I don’t count as a Republican, but I am a moderate conservative who votes Republican more often than not.

I intend to vote in the Democratic primary (assuming Missouri has a primary this year, no money having been appropriated for it yet). I intend to vote for the candidate I would most prefer to be president, though I’m not sure who that is yet (I’m leaning toward Edwards).

Because I am thoroughly disenchanted with President Bush, I will vote for the Democratic candidate in the general election if I can stomach him (her?). Otherwise, I’ll see if the Libertarians have managed to dig up somebody at least moderately sane; if they haven’t, I’ll write in somebody’s name.

But the point of a primary isn’t to give the majority of voters what they want, is it?
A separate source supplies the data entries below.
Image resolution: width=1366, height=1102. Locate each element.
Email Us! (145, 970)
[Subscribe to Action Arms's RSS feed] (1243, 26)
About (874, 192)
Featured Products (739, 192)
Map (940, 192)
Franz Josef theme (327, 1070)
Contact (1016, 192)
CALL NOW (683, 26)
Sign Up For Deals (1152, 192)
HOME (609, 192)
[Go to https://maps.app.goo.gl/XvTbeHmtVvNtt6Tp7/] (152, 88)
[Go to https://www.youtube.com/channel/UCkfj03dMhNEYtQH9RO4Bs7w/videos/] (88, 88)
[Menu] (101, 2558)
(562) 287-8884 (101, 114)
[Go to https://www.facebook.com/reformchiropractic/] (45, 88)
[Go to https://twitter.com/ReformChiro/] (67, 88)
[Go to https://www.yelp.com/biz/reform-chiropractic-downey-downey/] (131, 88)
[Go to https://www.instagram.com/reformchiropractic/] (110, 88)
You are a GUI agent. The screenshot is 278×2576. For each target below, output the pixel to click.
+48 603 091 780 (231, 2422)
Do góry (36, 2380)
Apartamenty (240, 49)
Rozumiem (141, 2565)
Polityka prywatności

It’s to give the majority of party members what they want. The point of a primary is to say “This man or woman has our (the state Democratic or Republican, or Socialist Worker, or etc.) endorsement in the upcoming election, and we will allow him to run under our name”. Primaries are ultimately internal mechanisms. The Democrats or Republicans could decide to get rid of them all together, and just have the National or State Committees pick the candidates. That’s what some smaller parties do.

So, if I’m not a Republican or not a Democrat, why should I have any say in the internal policies of those organizations?

Like I said above, the position of the open-primary advocates in Washington State is that the government (i.e. the public) pays for the election, and that therefore it should serve the public’s interest. If the parties want to make it their own function, they can pay for it themselves. I see some validity to this argument, but then like I said before I’m not an impartial observer.

Note that in Washington, this was not a hot-button issue until a few years ago when we added a presidential primary. Formerly, we used the primary cycles for state and local races only, with a single open (all party) ballot, while presidential convention delegates were selected via caucus. A few years ago, the system was changed such that we now have a bizarre Frankensteinian hybrid of primary and caucus, which is so complicated I’m not sure anybody outside the party apparatchik inner circles understands it fully. Anyway, as soon as that happened, we suddenly appeared on the national party organizers’ radar, and they started agitating to end the open primary system.

Me, I’d be perfectly happy if they ditched the presidential primary and went back to the open state-only system plus a presidential caucus.

I like the reasoning offered by Cervaise. If the party wants to control the outcome (or at least control access to the process) then the party needs to foot the bill.